Bubbles of relativistic plasma, seen in X-rays as cavities, are a crucial element in the story. Black holes located at the centers of galaxy clusters power jets that inflate giant bubbles and release most of their energy output there. From the energy point of view, we know observationally that bubbles have sufficient energy to balance the cooling losses. They buoyantly rise in the atmosphere and perturb the cluster core by uplifting gas from its innermost region and driving sound waves, gravity waves, and turbulence along their rising path (see Fig. 1). However, our knowledge of the bubbles’ behaviors and their dynamics is still limited. For example, we do not even know how long bubbles can survive in galaxy clusters! How they interact with and heat the cluster atmospheres, is another active question. The difficulties largely stem from the complexity of the bubble-cluster atmosphere system, which depends upon a number of physical properties including magnetic fields, gas microphysics, cluster environment, etc.
Athena will be a key mission to address the above questions thanks to its unprecedented combination of large-area high-resolution imaging and spectroscopy. The current and past X-ray observatories provide only stationary views of bubbles in galaxy clusters. Hitomi and the upcoming XRISM mission can measure velocities, but their spatial resolution limits such studies to a relatively small number of nearby and bright galaxy clusters. Mapping gas velocity and metallicity of galaxy clusters with Athena will be a breakthrough in the field, providing a dynamic picture of the bubble interaction with the cluster atmosphere. We will directly see, in great detail, how buoyant bubbles drive gas motions and redistribute metals, which is vital to understanding the evolution of cluster cores.

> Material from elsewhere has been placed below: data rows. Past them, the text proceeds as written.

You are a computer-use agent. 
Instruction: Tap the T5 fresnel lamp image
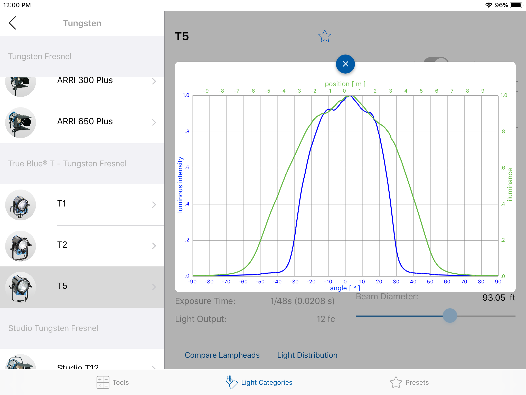point(21,287)
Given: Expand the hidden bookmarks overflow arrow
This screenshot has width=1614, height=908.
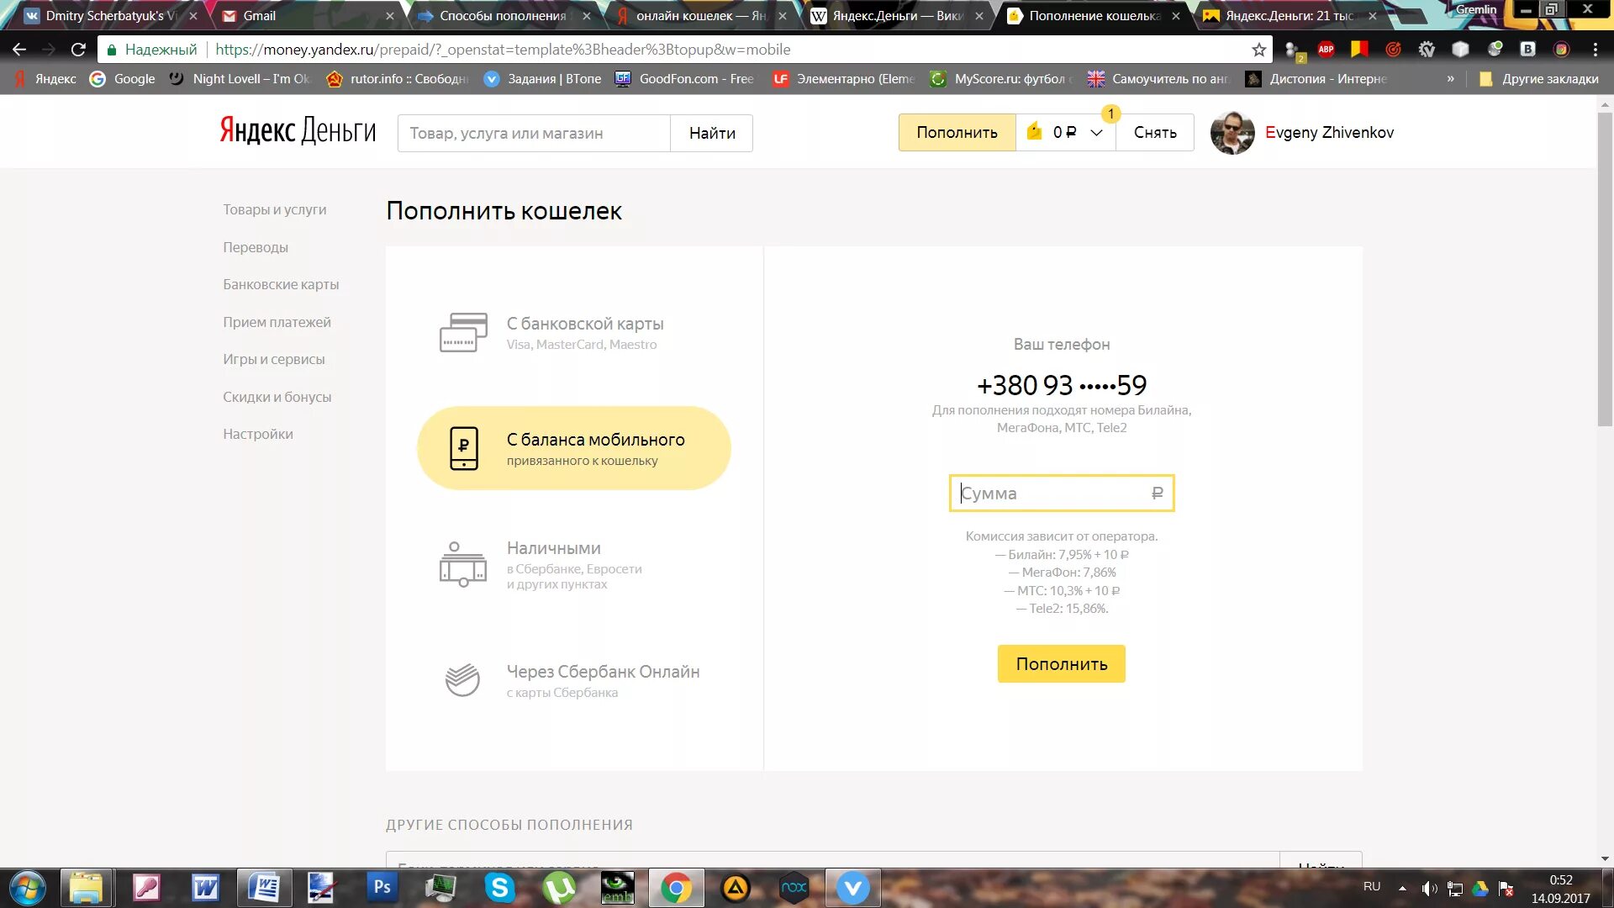Looking at the screenshot, I should point(1450,79).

Panel (a): X-ray fluctuation map of the Perseus cluster observed by the Chandra X-ray observatory, where one can see two pairs of X-ray bubbles (white circles mark the inner pair, and black arrows indicate the outer one). Panels (b): lab photographs of air bubbles moving in liquid (Wegener&Parlange 1973, Bhaga&Weber 1981), providing interesting analogies of what is expected in galaxy clusters, e.g., large eddies formed in the bubble downstream, though their physical length scales are very different. Panels (d) and (e): numerical simulations of bubbles buoyantly rising in cluster atmospheres. Panel (d): gas displacement due to a rising bubble (Zhang et al. 2022). Panel (e): gas kinetic energy distribution, highlighting gravity waves excited by the bubble (Zhang et al. 2018).